"This is a war," the Republican presidential candidate emphasized the day of the attacks, suggesting that the patrolling and securing he had in mind was akin to what the military does in hostile territory. The implication seemed to be that American Muslims are an enemy population that needs to be pacified -- not a promising approach unless the goal is antagonizing an entire religious community and discouraging the sort of cooperation that might help identify would-be terrorists.
"We know what is happening with these isolated Muslim neighborhoods in Europe," says Alice Stewart, a spokeswoman for Cruz. "If we want to prevent it from happening here, it is going to require an empowered, visible law enforcement presence that will both identify problem spots and partner with non-radical Americans who want to protect their homes."
Stewart, who likens lurking Islamic radicals to drug dealers and gangsters, makes it sound as if a conspicuous show of force in Muslim neighborhoods will be welcomed by peaceful, law-abiding residents eager for protection against the predators in their midst. But it turns out that Cruz prefers an invisible law enforcement presence, akin to the New York Police Department's defunct Muslim surveillance program.
Cruz says reviving that kind of "proactive policing" would be part of his plan to "patrol and secure Muslim neighborhoods." The Texas senator, who opposed the National Security Agency's indiscriminate collection of Americans' telephone records, has found a kind of mass snooping he likes.
Evidently when Cruz says "patrol and secure," he really means "surveil and rattle," since that is what the NYPD program did. As described in a 2013 lawsuit filed by two Brooklyn mosques, three community leaders, and a Muslim charitable organization, the program, which began in 2002 and ended in 2014, used informants, undercover officers, audio recorders, and cameras to monitor the communal activities and private conversations of Muslim New Yorkers -- all without any evidence that they were committing crimes or planning to do so.

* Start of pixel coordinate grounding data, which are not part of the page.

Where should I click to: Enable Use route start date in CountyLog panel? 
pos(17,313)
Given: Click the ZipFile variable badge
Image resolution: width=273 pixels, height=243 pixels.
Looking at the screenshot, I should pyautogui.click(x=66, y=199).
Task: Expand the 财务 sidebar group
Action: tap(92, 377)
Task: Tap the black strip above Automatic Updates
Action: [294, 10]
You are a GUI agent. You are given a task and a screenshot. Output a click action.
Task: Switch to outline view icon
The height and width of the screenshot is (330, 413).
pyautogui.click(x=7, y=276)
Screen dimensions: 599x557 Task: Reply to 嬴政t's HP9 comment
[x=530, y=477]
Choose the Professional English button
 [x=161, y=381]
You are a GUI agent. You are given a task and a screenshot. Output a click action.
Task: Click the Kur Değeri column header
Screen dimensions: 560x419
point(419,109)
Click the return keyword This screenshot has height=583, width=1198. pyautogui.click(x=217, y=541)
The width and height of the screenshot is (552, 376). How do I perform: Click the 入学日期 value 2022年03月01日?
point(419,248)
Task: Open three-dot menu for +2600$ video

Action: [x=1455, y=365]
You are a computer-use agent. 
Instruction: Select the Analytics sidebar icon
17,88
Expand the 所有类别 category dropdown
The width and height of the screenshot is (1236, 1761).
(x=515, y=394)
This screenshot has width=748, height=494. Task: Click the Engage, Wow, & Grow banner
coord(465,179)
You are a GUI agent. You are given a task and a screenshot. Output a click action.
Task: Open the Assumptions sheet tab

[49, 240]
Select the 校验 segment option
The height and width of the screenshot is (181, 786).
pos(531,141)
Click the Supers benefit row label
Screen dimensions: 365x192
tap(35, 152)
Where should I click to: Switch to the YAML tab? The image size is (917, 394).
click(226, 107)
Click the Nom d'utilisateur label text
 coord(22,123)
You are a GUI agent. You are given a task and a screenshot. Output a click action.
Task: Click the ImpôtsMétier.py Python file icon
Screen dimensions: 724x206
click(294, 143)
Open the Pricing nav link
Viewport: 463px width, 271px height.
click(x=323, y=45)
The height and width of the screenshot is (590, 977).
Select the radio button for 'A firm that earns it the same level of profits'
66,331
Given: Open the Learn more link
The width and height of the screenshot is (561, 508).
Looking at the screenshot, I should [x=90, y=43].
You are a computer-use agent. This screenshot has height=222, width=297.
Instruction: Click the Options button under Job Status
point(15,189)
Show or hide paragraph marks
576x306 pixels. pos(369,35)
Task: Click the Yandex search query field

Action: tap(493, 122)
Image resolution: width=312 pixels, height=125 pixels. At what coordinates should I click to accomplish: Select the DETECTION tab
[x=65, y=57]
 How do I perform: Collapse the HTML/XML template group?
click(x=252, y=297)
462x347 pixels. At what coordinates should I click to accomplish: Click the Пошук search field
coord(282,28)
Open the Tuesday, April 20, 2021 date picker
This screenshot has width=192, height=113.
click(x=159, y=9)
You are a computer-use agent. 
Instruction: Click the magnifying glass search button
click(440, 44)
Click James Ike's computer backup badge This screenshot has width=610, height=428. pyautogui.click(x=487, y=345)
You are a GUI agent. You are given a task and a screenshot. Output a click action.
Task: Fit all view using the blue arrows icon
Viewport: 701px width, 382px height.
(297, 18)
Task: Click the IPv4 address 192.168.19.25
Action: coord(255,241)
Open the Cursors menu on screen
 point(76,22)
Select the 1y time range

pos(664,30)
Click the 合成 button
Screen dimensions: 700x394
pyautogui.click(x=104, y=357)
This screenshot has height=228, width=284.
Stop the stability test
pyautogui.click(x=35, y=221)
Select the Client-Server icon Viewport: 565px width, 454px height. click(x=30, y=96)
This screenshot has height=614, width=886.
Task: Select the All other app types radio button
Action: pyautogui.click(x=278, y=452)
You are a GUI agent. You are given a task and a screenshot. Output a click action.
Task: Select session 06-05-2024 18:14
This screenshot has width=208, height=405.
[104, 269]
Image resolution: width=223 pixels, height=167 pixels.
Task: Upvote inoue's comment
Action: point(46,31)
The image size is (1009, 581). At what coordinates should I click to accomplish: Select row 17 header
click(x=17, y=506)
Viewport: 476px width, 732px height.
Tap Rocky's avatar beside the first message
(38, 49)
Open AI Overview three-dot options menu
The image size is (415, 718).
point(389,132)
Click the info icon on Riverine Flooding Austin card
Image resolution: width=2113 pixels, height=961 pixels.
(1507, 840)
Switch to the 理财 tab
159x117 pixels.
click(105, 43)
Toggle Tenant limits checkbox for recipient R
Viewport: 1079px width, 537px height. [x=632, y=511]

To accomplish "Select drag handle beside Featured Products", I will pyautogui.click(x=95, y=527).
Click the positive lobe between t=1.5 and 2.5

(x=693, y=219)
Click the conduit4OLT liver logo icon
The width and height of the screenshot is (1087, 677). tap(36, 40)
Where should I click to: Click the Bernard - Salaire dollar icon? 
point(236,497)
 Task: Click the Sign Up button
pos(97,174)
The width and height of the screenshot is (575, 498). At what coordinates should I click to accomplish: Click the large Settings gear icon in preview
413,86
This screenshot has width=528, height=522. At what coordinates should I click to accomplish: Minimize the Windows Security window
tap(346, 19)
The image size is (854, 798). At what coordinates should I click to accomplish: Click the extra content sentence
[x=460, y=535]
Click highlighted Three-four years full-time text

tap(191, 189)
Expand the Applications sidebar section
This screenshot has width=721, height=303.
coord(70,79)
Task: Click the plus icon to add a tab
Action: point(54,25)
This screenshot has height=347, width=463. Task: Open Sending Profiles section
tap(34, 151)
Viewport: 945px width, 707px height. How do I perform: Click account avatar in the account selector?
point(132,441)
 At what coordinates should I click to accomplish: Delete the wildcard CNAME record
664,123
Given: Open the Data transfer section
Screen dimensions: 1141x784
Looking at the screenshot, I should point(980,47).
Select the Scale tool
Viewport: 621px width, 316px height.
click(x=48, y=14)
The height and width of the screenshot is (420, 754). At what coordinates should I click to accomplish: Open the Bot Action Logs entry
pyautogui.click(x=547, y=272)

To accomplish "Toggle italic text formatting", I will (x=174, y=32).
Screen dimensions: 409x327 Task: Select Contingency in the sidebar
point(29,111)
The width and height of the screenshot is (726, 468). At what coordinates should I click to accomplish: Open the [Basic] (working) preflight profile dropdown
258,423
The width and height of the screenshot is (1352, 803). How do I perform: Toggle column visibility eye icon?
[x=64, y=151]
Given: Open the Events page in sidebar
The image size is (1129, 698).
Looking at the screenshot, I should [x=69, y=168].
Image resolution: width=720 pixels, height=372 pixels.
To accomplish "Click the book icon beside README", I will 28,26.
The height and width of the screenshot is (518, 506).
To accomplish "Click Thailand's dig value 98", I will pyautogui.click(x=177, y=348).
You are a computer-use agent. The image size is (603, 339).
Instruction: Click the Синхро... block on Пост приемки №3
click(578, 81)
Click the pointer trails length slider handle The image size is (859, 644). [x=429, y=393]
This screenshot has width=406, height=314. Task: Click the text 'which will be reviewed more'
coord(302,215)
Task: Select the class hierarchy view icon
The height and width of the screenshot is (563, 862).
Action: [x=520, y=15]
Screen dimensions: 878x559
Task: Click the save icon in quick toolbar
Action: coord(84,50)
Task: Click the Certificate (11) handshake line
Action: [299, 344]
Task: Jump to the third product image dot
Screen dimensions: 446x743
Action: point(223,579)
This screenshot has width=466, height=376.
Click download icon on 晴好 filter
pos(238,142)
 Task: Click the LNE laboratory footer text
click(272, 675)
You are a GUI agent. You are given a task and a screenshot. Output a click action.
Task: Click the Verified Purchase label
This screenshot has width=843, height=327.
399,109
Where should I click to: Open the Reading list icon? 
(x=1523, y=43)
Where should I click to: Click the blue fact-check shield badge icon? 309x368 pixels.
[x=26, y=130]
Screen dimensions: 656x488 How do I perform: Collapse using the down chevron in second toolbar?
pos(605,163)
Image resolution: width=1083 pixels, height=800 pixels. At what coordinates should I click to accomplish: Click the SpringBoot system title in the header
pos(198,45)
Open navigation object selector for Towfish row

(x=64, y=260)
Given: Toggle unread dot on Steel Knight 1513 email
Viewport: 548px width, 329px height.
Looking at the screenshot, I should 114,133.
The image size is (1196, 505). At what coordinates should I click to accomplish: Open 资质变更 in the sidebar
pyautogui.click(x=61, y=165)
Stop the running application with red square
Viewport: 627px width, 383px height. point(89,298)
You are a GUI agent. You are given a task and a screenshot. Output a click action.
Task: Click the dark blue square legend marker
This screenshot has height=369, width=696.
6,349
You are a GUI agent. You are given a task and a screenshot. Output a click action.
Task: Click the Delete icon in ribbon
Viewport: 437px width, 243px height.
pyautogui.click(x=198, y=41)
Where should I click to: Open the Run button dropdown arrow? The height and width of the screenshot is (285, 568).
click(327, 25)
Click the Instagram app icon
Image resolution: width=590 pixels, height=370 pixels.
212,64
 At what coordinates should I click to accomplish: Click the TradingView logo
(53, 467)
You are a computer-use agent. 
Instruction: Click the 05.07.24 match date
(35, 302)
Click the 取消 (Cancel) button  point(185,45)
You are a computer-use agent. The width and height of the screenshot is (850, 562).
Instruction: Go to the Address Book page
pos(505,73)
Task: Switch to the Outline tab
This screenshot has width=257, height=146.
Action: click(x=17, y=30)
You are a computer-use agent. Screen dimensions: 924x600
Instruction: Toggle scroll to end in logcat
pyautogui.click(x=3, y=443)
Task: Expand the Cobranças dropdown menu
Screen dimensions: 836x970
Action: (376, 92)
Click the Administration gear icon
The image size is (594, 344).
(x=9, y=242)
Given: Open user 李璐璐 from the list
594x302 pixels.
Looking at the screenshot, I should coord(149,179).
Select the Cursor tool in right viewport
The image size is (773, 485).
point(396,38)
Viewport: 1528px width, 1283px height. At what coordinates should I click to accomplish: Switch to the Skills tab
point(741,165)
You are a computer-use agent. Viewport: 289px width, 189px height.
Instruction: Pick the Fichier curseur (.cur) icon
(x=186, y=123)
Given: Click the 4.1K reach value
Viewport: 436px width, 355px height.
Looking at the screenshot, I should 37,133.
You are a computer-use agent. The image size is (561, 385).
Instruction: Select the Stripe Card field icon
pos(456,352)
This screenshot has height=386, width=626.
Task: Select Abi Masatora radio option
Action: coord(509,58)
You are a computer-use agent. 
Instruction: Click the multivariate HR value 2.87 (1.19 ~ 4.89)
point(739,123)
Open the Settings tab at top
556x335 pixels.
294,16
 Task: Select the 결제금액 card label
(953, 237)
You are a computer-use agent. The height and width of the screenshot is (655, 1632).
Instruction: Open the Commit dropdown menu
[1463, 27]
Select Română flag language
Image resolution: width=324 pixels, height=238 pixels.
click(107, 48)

The lawsuit, which the city settled in January by agreeing to pay the plaintiffs' legal expenses and implement reforms aimed at preventing suspicionless monitoring of people based on their religion, says the surveillance program "generated daily reports on innocent Muslim New Yorkers' lives in New York City's neighborhoods, and the names of thousands of innocent New York City residents have been placed in secret police files." The payoff: zero leads, zero terrorism investigations, zero arrests, and zero attacks prevented.
According to the lawsuit, which argues that singling out Muslims for monitoring without grounds for suspicion violates religious freedom and the 14th Amendment's guarantee of equal protection, the surveillance had a chilling effect on mosque attendance, the content of sermons, outreach efforts, and charitable fundraising. Worried that they were being watched by spies and that innocent remarks or meetings might be misinterpreted, mosque leaders and members began avoiding potentially controversial topics, canceling events, skipping services, treating newcomers with suspicion, and shunning fellow Muslims rumored to be subjects of surveillance.
Toward the beginning of the program, police installed a surveillance camera outside Masjid At-Taqwa, a Brooklyn mosque, with the lens trained on the front entrance. Not surprisingly, "the camera intimidated congregants and caused anxiety among them," prompting them to stop attending services or to leave immediately afterward rather than lingering to chat.
The lawsuit says "knowledge and justifiable fear of NYPD surveillance," which was confirmed by a series of Associated Press exposes that began in 2011, created "a toxic, distrustful, and destructive atmosphere." Far from making Muslim neighborhoods "secure," such an atmosphere creates resentment at unjustified scrutiny, promoting exactly the sort of alienation and isolation that Cruz says he wants to avoid.